莉子

そろそろ来る頃かと思ってました!

佐藤真夏

参ったな。莉子さんはなんでもお見通しなんだね

莉子

任せて下さい! 

莉子

……なんて、本当は窓から見えただけですけどね

小さく舌を出して、莉子は厨房へと戻っていった。席に着くと、すぐに莉子が水を運んでくる。

莉子

今日はどっちにします?

佐藤真夏

どっちだと思う?

莉子

んー。じゃあ、定食一丁~!

洞察力を試すつもりだったのだが、莉子は勝手に注文を決めてしまった。
とはいえ、優柔不断な真夏的には決めてもらえた方がありがたかった。

特に好き嫌いはないのでどちらでも構わない。というより、この店の定食もラーメンも真夏は好きだった。素朴で懐かしい味だ。

佐藤真夏

……君は、全部知ってたんだね。知ってて、お姉さんと喧嘩する振りして僕にヒントをくれたんだろう?

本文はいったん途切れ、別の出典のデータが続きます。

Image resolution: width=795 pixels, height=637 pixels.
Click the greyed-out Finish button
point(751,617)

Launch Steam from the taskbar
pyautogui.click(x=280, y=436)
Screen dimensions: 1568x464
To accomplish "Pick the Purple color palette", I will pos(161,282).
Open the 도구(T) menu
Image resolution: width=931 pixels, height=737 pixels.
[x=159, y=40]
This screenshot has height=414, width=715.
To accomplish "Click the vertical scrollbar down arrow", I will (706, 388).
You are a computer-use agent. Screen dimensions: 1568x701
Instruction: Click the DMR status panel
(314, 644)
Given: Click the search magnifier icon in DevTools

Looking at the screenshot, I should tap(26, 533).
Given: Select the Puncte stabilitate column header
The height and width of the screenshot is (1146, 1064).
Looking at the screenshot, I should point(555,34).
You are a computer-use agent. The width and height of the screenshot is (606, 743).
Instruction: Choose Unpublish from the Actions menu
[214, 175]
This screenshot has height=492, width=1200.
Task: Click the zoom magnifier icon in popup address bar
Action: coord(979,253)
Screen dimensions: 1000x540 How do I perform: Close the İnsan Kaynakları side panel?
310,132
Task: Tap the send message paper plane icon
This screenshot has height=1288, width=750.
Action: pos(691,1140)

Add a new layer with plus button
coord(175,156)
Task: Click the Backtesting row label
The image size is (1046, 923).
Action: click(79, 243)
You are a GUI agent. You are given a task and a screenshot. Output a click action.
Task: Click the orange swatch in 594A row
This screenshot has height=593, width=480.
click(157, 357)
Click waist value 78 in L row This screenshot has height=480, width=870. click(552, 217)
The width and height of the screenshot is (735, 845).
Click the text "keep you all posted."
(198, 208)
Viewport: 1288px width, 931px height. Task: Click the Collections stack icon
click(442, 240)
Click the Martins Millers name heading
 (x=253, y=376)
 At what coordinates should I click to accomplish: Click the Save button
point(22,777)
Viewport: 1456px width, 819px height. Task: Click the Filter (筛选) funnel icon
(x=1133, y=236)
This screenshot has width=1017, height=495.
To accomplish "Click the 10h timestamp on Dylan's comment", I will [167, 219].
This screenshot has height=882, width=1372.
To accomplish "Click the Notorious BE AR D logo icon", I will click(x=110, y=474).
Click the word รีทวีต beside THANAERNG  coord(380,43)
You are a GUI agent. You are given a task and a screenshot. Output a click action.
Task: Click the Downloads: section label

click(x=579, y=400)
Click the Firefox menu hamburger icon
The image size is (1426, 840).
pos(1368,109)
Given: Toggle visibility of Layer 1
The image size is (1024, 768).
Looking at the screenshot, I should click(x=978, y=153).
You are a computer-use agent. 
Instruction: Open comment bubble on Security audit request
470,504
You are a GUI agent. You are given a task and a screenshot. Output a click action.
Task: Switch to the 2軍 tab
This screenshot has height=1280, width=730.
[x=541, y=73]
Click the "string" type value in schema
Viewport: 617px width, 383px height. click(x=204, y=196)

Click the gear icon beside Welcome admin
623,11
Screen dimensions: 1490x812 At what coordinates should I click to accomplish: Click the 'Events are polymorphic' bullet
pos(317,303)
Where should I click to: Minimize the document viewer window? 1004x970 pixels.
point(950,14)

莉子が厨房に戻る前に、真夏はそんな風に切り込んでみた。振り向いた莉子が大きく目を見開いて、それからわざとらしくおどけて見せる。

莉子

わあ、名推理~。佐藤さん名探偵みたいですね~

佐藤真夏

どっちがだよ。君は不思議な人だね。結局、どうして君が僕の先回りができたのかは考えてもわからなかった

莉子

それはですねぇ

気まずそうに莉子が頬を掻く。

莉子

実は友達が被害者の一人でー、個人的にこの一連の痴漢事件を調べていたんですよ。で、痴漢が発生した時間と場所から、もともと聖アリシアに当たりをつけていました

こともなげに言われて、真夏は絶句した。この少女は、とっくの昔に警察の遥か前を進んでいたのである。


佐藤真夏

とはいえ……今回みたいに一般人によって現行犯逮捕されてしまえば、警察としては署に連行して留置するしかない……。
職務の枠を外れた自由な視点で見れば、そう難しくはない謎と言えなくもないか……?

だが、他にも腑に落ちない点はある。

佐藤真夏

でも、どうしてあの日僕が店に来るってわかったんだい? お姉さんの時計を持ってきたのだって、わざとなんでしょう? それって僕が来ることがわかってたってことだよね?

莉子

さあ、なんのことでしょう~?

目を逸らしてとぼけた声を上げ、莉子が厨房へと駆けて行く。


今回の事件が解けたのは、難しくない謎、だったからではなく――この少女の頭が物凄く切れるからではないかと。




















しかし、その推測が確信に変わるのは、また別の事件の話である。